Chinese physician-scientist, molecular geneticist, and cancer epidemiologist

Nan Hu is a Chinese physician-scientist, molecular geneticist, and cancer epidemiologist who researches gastrointestinal cancers. She is a staff scientist in the metabolic epidemiology branch at the National Cancer Institute.

== Life ==
Hu received a medical degree from the Shanxi Medical College in 1976, followed by a master’s degree in cytogenetics and medical genetics from the Beijing Medical College in 1982. After completing a doctorate in cancer genetics from the Peking Union Medical College in 1987 under the mentorship of Wu Min, she served as a postdoctoral fellow with Janet Rowley at the University of Chicago from 1987 to 1989. Hu went on to work at the National Cancer Institute (NCI)—first as a visiting associate from 1990 to 1991, and then as a postdoctoral fellow with Dean Hamer from 1992 to 1994. Under Hamer, she researched genetic theories of homosexuality.
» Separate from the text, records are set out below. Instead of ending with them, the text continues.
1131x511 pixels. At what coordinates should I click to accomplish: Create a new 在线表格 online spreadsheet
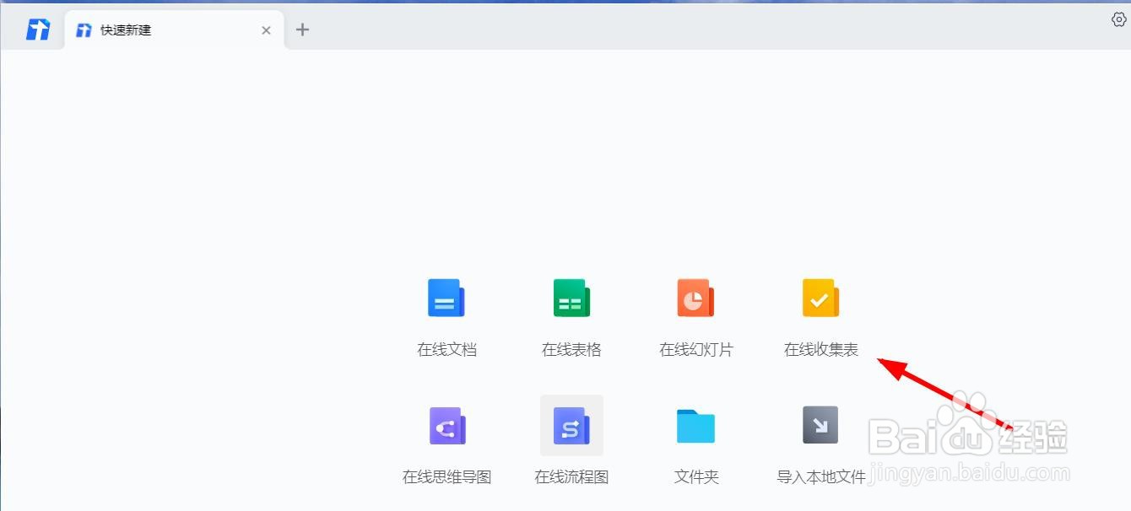coord(571,316)
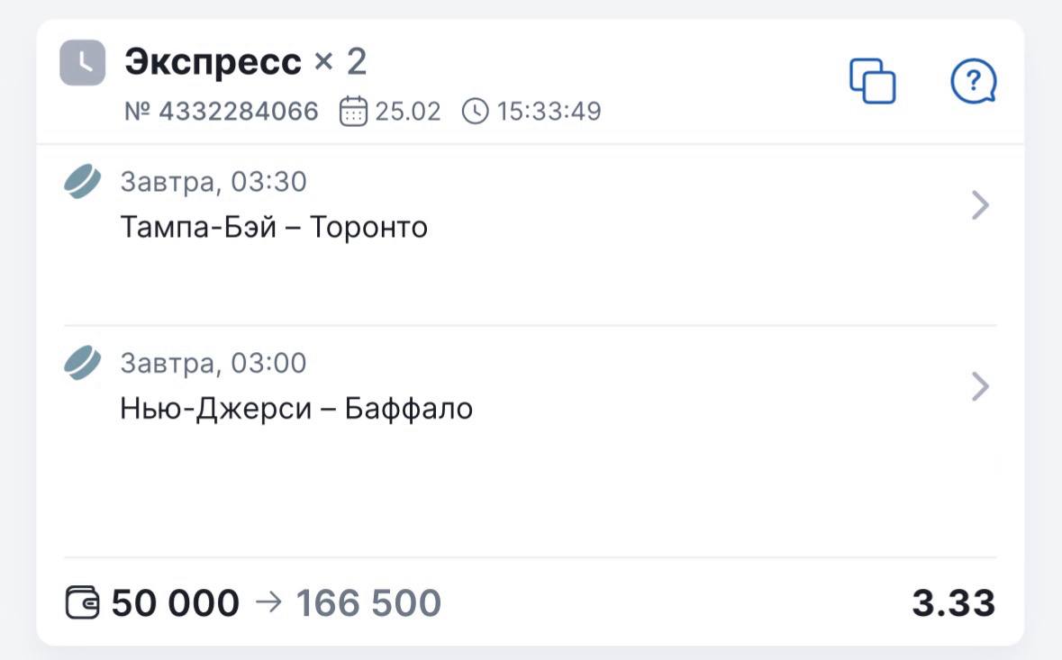Copy the bet with the duplicate icon
Screen dimensions: 1062x660
[x=872, y=81]
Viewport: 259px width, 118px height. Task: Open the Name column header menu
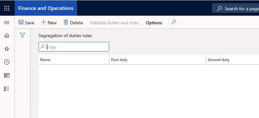coord(74,60)
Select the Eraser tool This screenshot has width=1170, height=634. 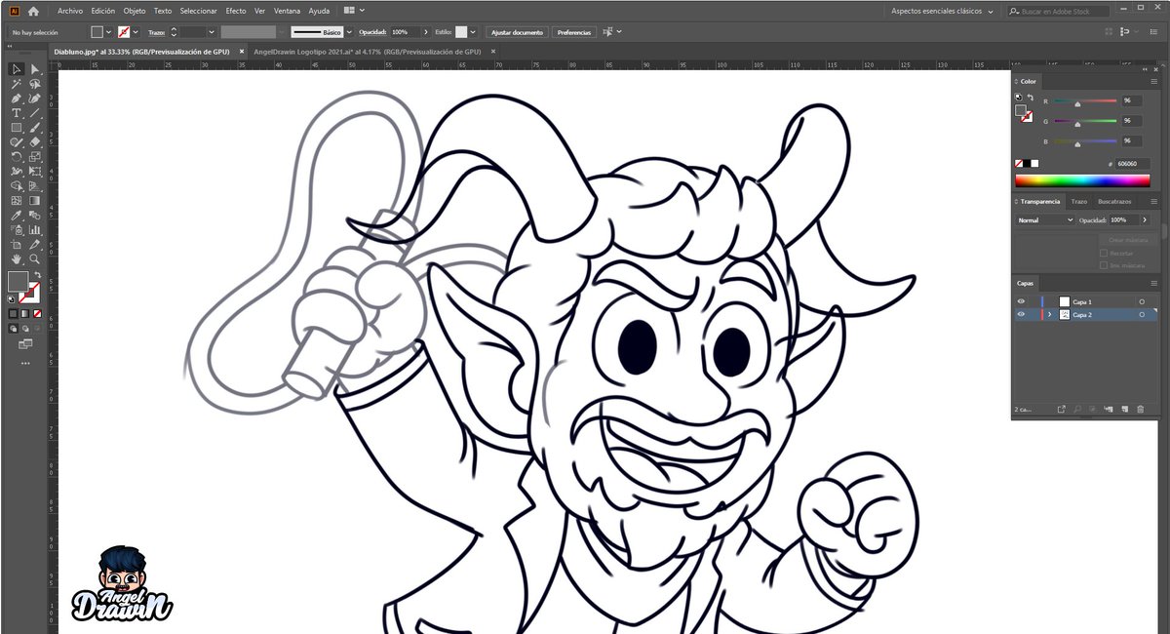click(33, 141)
She joined the NCI cancer prevention fellowship program in 1994, earning an M.P.H. in epidemiology and biostatistics from the George Washington University in the process.

Hu joined the NCI division of cancer epidemiology and cancer genetics (DCEG) as a staff scientist in 1998. She works in its metabolic epidemiology branch (MEB). Hu conducts molecular genetics bench work, epidemiologic field studies, and statistical analysis to research the etiology, prevention, and early detection of upper gastrointestinal cancers.